2. You can get a hand from the government
When you pay into a pension plan, you’ll usually get tax benefits; a helping hand from the government while you save for your future.
You can get tax benefits in different ways. You might find your provider claims back some tax you’ve already paid and adds it to your plan as ‘tax relief’. So think of it like a top-up.
Or you might find that your payments into a plan are taken from your before-tax pay, effectively lowering the amount of Income Tax and National Insurance you pay.
Find out more about tax benefits, including when you might need to claim money back yourself, on MoneyHelper.
3. You could see growth on top of growth
Money paid into a pension plan is invested, meaning it has the potential to achieve investment growth over the long term. Thanks to something called compounding, you could see growth on top of growth – so it could be like a snowball effect. Just remember, the value of investments can go down as well as up and could be worth less than was paid in.
So paying into a pension plan consistently, and staying invested for as long as you can, could help you make the most of the power of compounding. And that could make a really positive difference to the amount you retire with.
4. A pension plan could help you reach the lifestyle you want in future
To find out what your costs might look like at a ‘minimum’, ‘moderate’ or ‘comfortable’ standard of living in retirement, see the Retirement Living Standards by Pensions UK.

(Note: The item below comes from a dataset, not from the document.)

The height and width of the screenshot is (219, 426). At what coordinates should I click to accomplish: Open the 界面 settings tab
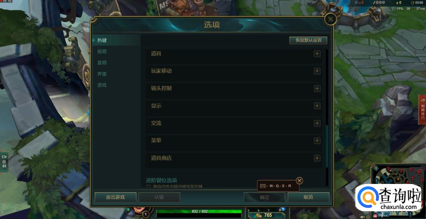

You can then check how much money you might be on track for by using our pension calculator. You can also edit the values in the calculator to explore how changes to payments could impact the amount you retire with.
Continuing to pay into a plan now could help you afford the things you want in retirement – like hobbies, for example, or holidays.
5. The State Pension might not be enough
The State Pension could be a huge help to you in retirement, but it won’t necessarily be enough to cover all your expenses.
Currently, the full new State Pension is £11,973 a year. But a minimum standard of living in retirement could cost £13,400 for a single person, according to the Retirement Living Standards.
But paying into a pension plan can help you bridge that gap and get you closer to the lifestyle you want.
Overall...
Overall, paying into a pension plan comes with lots of benefits. So continuing to pay into one, if you can, is something you might thank yourself for in future.
Do be aware of the annual allowance. This is the total amount that can be paid in across your pension plans in a tax year before you could face a tax charge. You can visit MoneyHelper to find out more about it. Your allowance might be lower in some circumstances – for example, if you’ve started taking taxable money (i.e. more than your tax-free allowance) from a plan.
You can usually check how much you’re paying into a pension plan on your provider’s app or online services. Or you could get in touch with them. You can find out more about Standard Life’s online services on our website, or see our support page for FAQs and ways to get in touch with us.
If you’re considering changing your payments into a plan (perhaps increasing them, if that’s right for you), you can usually also do this through your provider’s online services or app, or by contacting them. If your employer set up your plan and you want to change your monthly payments, ask them how it works for you.
The information here is based on our understanding in November 2025 and should not be taken as financial advice.
A pension is a long-term investment that you cannot normally access until age 55 (rising to 57 from 6 April 2028). Its value can go down as well as up and could be worth less than was paid in.
Your own personal circumstances, including where you live in the UK, will have an impact on the tax you pay. Laws and tax rules may change in the future.
Standard Life accepts no responsibility for information in external websites. These are provided for general information.